▸ WHAT IS NEEDED
Count up the lines below containing the word "field", and give the result with no other words.

▸ THE RECORDS
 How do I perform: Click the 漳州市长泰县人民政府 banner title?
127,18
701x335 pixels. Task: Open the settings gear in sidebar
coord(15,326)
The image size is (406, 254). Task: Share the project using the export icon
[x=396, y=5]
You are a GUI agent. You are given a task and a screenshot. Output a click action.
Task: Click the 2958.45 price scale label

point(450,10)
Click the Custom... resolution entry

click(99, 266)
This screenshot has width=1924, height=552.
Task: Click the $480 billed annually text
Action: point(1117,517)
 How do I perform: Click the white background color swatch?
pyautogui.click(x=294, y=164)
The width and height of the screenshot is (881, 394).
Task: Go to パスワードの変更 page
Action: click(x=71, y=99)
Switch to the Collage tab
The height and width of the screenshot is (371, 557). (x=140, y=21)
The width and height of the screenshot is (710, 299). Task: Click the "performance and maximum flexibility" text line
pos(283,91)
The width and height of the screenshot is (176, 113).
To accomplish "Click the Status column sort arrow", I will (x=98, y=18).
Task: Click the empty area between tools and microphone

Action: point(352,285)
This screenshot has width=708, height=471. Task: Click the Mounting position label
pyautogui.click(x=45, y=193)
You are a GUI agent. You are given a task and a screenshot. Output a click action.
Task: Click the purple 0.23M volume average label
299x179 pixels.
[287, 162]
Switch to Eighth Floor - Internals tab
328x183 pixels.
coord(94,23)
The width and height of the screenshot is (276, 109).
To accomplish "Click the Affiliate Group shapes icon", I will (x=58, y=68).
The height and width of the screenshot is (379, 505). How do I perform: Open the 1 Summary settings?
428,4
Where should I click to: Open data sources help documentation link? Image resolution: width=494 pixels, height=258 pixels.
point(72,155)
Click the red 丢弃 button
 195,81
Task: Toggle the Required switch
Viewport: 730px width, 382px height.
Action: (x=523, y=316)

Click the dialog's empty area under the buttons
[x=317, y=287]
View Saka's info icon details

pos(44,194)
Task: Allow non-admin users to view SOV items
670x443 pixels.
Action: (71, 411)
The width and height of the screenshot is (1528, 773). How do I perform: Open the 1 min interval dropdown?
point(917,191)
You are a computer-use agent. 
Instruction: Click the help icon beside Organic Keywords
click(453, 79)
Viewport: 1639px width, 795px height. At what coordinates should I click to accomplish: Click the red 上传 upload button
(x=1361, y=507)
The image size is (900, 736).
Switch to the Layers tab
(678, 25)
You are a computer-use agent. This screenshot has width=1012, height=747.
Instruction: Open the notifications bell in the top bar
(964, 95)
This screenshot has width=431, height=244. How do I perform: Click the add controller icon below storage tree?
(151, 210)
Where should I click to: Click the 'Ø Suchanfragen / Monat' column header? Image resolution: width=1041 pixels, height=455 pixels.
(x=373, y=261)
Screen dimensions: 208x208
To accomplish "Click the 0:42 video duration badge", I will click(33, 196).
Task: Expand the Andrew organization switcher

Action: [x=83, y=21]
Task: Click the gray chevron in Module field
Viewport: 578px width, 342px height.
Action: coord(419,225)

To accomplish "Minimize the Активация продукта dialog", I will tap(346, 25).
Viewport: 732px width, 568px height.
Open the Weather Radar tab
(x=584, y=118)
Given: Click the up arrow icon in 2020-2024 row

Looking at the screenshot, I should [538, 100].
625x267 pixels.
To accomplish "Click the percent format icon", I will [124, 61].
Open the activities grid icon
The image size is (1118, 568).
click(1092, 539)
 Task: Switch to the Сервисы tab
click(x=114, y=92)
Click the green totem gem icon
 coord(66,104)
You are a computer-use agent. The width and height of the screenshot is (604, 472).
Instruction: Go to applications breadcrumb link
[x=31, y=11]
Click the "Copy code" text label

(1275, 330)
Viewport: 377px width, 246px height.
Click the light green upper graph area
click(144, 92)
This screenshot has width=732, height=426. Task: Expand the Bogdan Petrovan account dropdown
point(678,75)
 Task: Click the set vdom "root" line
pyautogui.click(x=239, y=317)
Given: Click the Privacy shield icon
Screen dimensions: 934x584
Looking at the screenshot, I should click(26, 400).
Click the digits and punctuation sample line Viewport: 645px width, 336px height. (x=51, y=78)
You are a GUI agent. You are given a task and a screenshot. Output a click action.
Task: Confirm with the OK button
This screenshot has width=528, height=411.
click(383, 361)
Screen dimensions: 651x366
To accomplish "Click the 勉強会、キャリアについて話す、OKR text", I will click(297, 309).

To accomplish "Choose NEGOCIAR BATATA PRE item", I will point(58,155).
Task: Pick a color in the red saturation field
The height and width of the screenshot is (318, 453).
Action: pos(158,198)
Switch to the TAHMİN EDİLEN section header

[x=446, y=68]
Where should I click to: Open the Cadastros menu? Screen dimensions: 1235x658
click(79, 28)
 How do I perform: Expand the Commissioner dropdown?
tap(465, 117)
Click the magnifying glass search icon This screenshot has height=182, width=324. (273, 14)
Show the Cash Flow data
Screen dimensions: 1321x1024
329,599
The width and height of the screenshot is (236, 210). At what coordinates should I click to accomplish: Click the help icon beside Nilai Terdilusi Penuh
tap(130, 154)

▸ YOUR SOLUTION
2